Rows of pointing data
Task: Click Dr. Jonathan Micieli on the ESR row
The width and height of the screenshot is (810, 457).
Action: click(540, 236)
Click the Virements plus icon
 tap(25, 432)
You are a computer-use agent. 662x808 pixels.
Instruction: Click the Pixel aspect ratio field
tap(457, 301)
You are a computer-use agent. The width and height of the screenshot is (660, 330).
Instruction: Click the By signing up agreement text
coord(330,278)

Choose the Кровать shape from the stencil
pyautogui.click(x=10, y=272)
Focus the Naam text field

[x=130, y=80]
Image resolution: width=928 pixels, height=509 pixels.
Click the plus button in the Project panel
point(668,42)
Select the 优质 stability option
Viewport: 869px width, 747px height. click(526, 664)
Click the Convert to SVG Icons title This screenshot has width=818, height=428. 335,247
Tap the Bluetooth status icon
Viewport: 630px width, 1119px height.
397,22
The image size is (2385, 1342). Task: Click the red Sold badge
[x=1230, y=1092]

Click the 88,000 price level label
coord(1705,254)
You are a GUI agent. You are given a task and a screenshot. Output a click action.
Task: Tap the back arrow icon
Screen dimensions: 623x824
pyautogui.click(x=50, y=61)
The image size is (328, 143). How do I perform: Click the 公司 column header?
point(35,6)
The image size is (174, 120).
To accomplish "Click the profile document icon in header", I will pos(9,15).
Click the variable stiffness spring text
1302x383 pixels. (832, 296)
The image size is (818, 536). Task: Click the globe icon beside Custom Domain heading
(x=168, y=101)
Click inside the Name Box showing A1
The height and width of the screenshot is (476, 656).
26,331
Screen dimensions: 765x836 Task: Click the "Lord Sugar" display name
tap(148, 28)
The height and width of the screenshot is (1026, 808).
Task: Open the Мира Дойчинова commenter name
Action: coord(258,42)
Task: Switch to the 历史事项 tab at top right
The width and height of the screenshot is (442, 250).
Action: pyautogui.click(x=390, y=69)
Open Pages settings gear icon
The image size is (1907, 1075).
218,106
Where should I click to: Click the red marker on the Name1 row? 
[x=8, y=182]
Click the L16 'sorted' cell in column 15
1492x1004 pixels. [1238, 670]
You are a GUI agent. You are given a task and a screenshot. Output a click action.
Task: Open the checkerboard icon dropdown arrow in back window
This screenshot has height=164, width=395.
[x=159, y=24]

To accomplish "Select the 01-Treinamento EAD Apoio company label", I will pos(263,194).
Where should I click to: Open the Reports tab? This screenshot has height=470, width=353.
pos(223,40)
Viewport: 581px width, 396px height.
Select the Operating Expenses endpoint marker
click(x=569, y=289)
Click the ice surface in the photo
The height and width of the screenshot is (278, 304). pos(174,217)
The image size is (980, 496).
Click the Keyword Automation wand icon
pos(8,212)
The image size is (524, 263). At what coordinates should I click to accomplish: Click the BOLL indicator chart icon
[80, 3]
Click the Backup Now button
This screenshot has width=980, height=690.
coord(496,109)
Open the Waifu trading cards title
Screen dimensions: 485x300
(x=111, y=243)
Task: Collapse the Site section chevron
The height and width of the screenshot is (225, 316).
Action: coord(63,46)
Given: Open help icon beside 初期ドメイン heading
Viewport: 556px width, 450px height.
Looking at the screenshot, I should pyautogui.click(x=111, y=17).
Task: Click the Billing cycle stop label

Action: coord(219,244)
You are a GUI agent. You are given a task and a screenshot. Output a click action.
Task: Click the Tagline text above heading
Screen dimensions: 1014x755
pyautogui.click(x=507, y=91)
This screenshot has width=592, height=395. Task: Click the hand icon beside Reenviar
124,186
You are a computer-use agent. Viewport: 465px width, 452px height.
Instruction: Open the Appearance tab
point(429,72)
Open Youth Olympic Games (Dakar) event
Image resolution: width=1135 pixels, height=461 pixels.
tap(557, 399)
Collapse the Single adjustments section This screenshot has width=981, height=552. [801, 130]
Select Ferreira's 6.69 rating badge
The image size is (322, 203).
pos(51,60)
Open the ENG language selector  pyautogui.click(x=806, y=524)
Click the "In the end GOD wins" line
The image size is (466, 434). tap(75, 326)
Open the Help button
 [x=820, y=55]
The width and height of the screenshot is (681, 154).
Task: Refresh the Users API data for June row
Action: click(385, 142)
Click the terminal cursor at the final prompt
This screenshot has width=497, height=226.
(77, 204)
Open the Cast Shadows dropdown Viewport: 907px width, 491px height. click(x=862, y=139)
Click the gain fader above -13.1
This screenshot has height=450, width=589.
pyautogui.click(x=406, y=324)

**EXERCISE PROMPT**
Update the listing by replacing every "Instruction" with "Command" and leaving everything else as it is.

**FINAL RESULT**
Task: Click Dr. Jonathan Micieli on the ESR row
The width and height of the screenshot is (810, 457).
Action: click(540, 236)
Click the Virements plus icon
 tap(25, 432)
You are a computer-use agent. 662x808 pixels.
Command: Click the Pixel aspect ratio field
tap(457, 301)
You are a computer-use agent. The width and height of the screenshot is (660, 330).
Command: Click the By signing up agreement text
coord(330,278)

Choose the Кровать shape from the stencil
pyautogui.click(x=10, y=272)
Focus the Naam text field

[x=130, y=80]
Image resolution: width=928 pixels, height=509 pixels.
Click the plus button in the Project panel
point(668,42)
Select the 优质 stability option
Viewport: 869px width, 747px height. click(526, 664)
Click the Convert to SVG Icons title This screenshot has width=818, height=428. 335,247
Tap the Bluetooth status icon
Viewport: 630px width, 1119px height.
397,22
The image size is (2385, 1342). Task: Click the red Sold badge
[x=1230, y=1092]

Click the 88,000 price level label
coord(1705,254)
You are a GUI agent. You are given a task and a screenshot. Output a click action.
Task: Tap the back arrow icon
Screen dimensions: 623x824
pyautogui.click(x=50, y=61)
The image size is (328, 143). How do I perform: Click the 公司 column header?
point(35,6)
The image size is (174, 120).
To accomplish "Click the profile document icon in header", I will pos(9,15).
Click the variable stiffness spring text
1302x383 pixels. (832, 296)
The image size is (818, 536). Task: Click the globe icon beside Custom Domain heading
(x=168, y=101)
Click inside the Name Box showing A1
The height and width of the screenshot is (476, 656).
26,331
Screen dimensions: 765x836 Task: Click the "Lord Sugar" display name
tap(148, 28)
The height and width of the screenshot is (1026, 808).
Task: Open the Мира Дойчинова commenter name
Action: coord(258,42)
Task: Switch to the 历史事项 tab at top right
The width and height of the screenshot is (442, 250).
Action: pyautogui.click(x=390, y=69)
Open Pages settings gear icon
The image size is (1907, 1075).
218,106
Where should I click to: Click the red marker on the Name1 row? 
[x=8, y=182]
Click the L16 'sorted' cell in column 15
1492x1004 pixels. [1238, 670]
You are a GUI agent. You are given a task and a screenshot. Output a click action.
Task: Open the checkerboard icon dropdown arrow in back window
This screenshot has height=164, width=395.
[x=159, y=24]

To accomplish "Select the 01-Treinamento EAD Apoio company label", I will pos(263,194).
Where should I click to: Open the Reports tab? This screenshot has height=470, width=353.
pos(223,40)
Viewport: 581px width, 396px height.
Select the Operating Expenses endpoint marker
click(x=569, y=289)
Click the ice surface in the photo
The height and width of the screenshot is (278, 304). pos(174,217)
The image size is (980, 496).
Click the Keyword Automation wand icon
pos(8,212)
The image size is (524, 263). At what coordinates should I click to accomplish: Click the BOLL indicator chart icon
[80, 3]
Click the Backup Now button
This screenshot has width=980, height=690.
coord(496,109)
Open the Waifu trading cards title
Screen dimensions: 485x300
(x=111, y=243)
Task: Collapse the Site section chevron
The height and width of the screenshot is (225, 316).
Action: coord(63,46)
Given: Open help icon beside 初期ドメイン heading
Viewport: 556px width, 450px height.
Looking at the screenshot, I should pyautogui.click(x=111, y=17).
Task: Click the Billing cycle stop label

Action: coord(219,244)
You are a GUI agent. You are given a task and a screenshot. Output a click action.
Task: Click the Tagline text above heading
Screen dimensions: 1014x755
pyautogui.click(x=507, y=91)
This screenshot has width=592, height=395. Task: Click the hand icon beside Reenviar
124,186
You are a computer-use agent. Viewport: 465px width, 452px height.
Command: Open the Appearance tab
point(429,72)
Open Youth Olympic Games (Dakar) event
Image resolution: width=1135 pixels, height=461 pixels.
tap(557, 399)
Collapse the Single adjustments section This screenshot has width=981, height=552. [801, 130]
Select Ferreira's 6.69 rating badge
The image size is (322, 203).
pos(51,60)
Open the ENG language selector  pyautogui.click(x=806, y=524)
Click the "In the end GOD wins" line
The image size is (466, 434). tap(75, 326)
Open the Help button
 [x=820, y=55]
The width and height of the screenshot is (681, 154).
Task: Refresh the Users API data for June row
Action: click(385, 142)
Click the terminal cursor at the final prompt
This screenshot has width=497, height=226.
(77, 204)
Open the Cast Shadows dropdown Viewport: 907px width, 491px height. click(x=862, y=139)
Click the gain fader above -13.1
This screenshot has height=450, width=589.
pyautogui.click(x=406, y=324)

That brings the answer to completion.